• **Document extract**:
Scientists currently lose hours each day stitching together separate tools for literature search, coding, statistics, and cluster computing. Claude Science replaces that plumbing with one environment driven by conversation: you describe what you want to investigate, and the system drafts a plan, pulls relevant papers, writes and runs the analysis code, sets up and scales the computing job — on your laptop, a shared cluster, or rented cloud machines — and produces the figures and draft text. Large or sensitive datasets, such as private patient or genomic data, stay on your own infrastructure rather than being uploaded.

The feature that separates this from a fancy chatbot is auditability. When Claude Science hands you a chart, it also hands you the exact code, the software environment, and the full history of steps that produced it. In science, a result nobody can reproduce is barely a result at all, and the reproducibility crisis of the last decade was fueled partly by analyses that lived in one person's head or one uncommented script. By keeping the whole chain attached to every output, the tool makes each finding checkable by default. It also runs a separate reviewer agent whose explicit job is to sanity-check citations and calculations — a direct swing at the well-known habit of AI models to invent plausible-sounding references, a failure we explain in why does AI make things up.

Under the hood it works less like one big brain and more like a team. A coordinating agent sits on top and delegates to more than sixty specialized skills and connectors — tools tuned for specific domains like genomics, protein science, and chemistry — and it can query hundreds of specialized scientific databases as well as connect to outside toolkits, including one from NVIDIA aimed at biology. This division of labor, one generalist manager routing work to many narrow specialists, is a pattern showing up across serious agent systems; our lesson on what makes an AI an agent covers why it beats a single monolithic model for messy real work.

Beta users reported large speedups on tasks like designing gene-editing screens and analyzing single-cell sequencing data, and one neuroscientist at the Allen Institute said a long-form scientific review that would normally take about two years came together in under a month. Anthropic is pairing the launch with discounted seats for academic and nonprofit labs and up to thirty thousand dollars in compute credits, plus additional cloud credits, for selected projects — a clear play to seed adoption where the most interesting science happens and budgets are tightest.

The genuine caveat is that speed and rigor pull against each other, and this is exactly where AI-for-science has burned people before. A tool that drafts a two-year review in a month is thrilling right up until a fabricated citation or a subtly wrong statistical choice slips through and gets built upon. The reviewer agent is a real safeguard, but it is an AI checking an AI, and it can miss things a domain expert would catch instantly. The reproducibility trail is the strongest idea here precisely because it lets a human go back and audit — but only if the human actually does. The risk is not that Claude Science produces bad science; it is that it produces science fast enough that the human verification step feels optional. For now it is a beta, aimed at experts who can smell a wrong answer, and that is the right audience. The test will be whether the auditability it is built around gets used as a habit, or quietly skipped in the rush to the next result.

• **Information supplied**:
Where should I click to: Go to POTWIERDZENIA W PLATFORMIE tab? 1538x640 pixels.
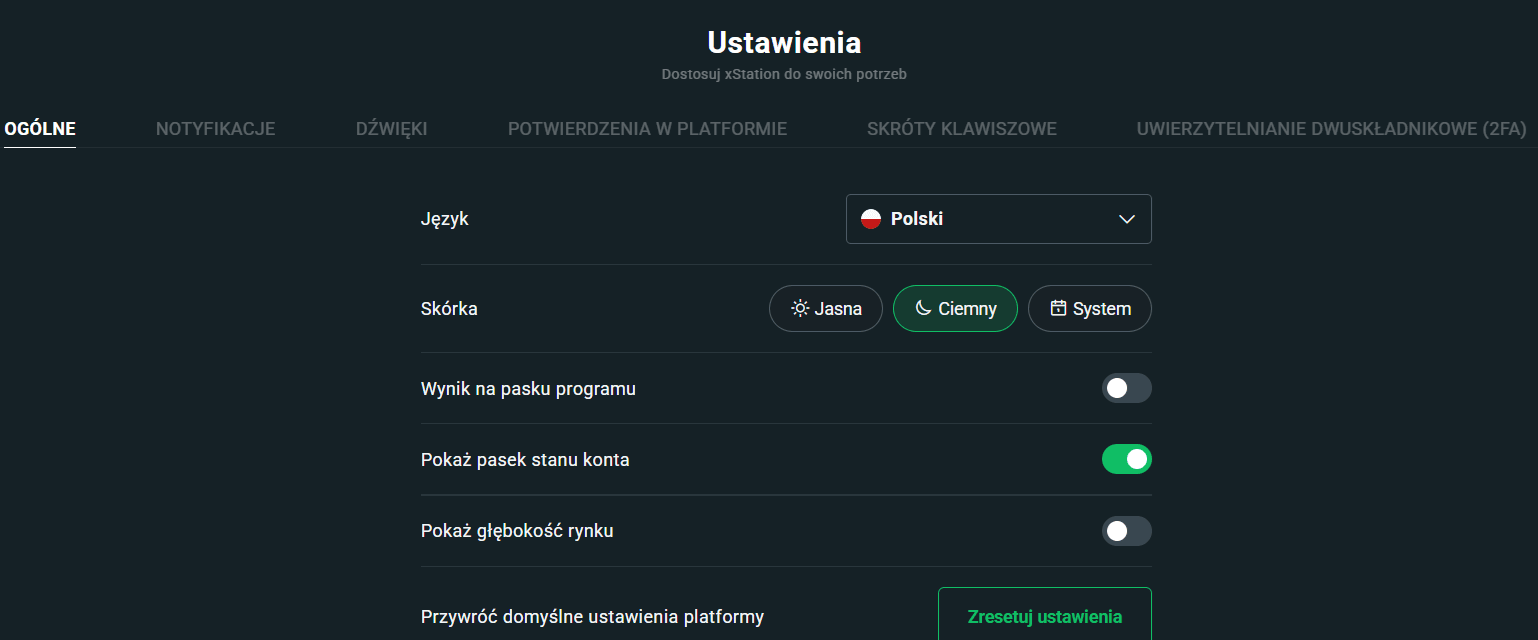647,128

• **Study questions**:
1. Retype the part of the Claude Science article between "The feature that" and "make things up.", inclusive.
2. According to the Claude Science article, how many specialized skills and connectors does the coordinating agent delegate to?

• **Task-by-task answers**:
1.
The feature that separates this from a fancy chatbot is auditability. When Claude Science hands you a chart, it also hands you the exact code, the software environment, and the full history of steps that produced it. In science, a result nobody can reproduce is barely a result at all, and the reproducibility crisis of the last decade was fueled partly by analyses that lived in one person's head or one uncommented script. By keeping the whole chain attached to every output, the tool makes each finding checkable by default. It also runs a separate reviewer agent whose explicit job is to sanity-check citations and calculations — a direct swing at the well-known habit of AI models to invent plausible-sounding references, a failure we explain in why does AI make things up.

2. More than sixty.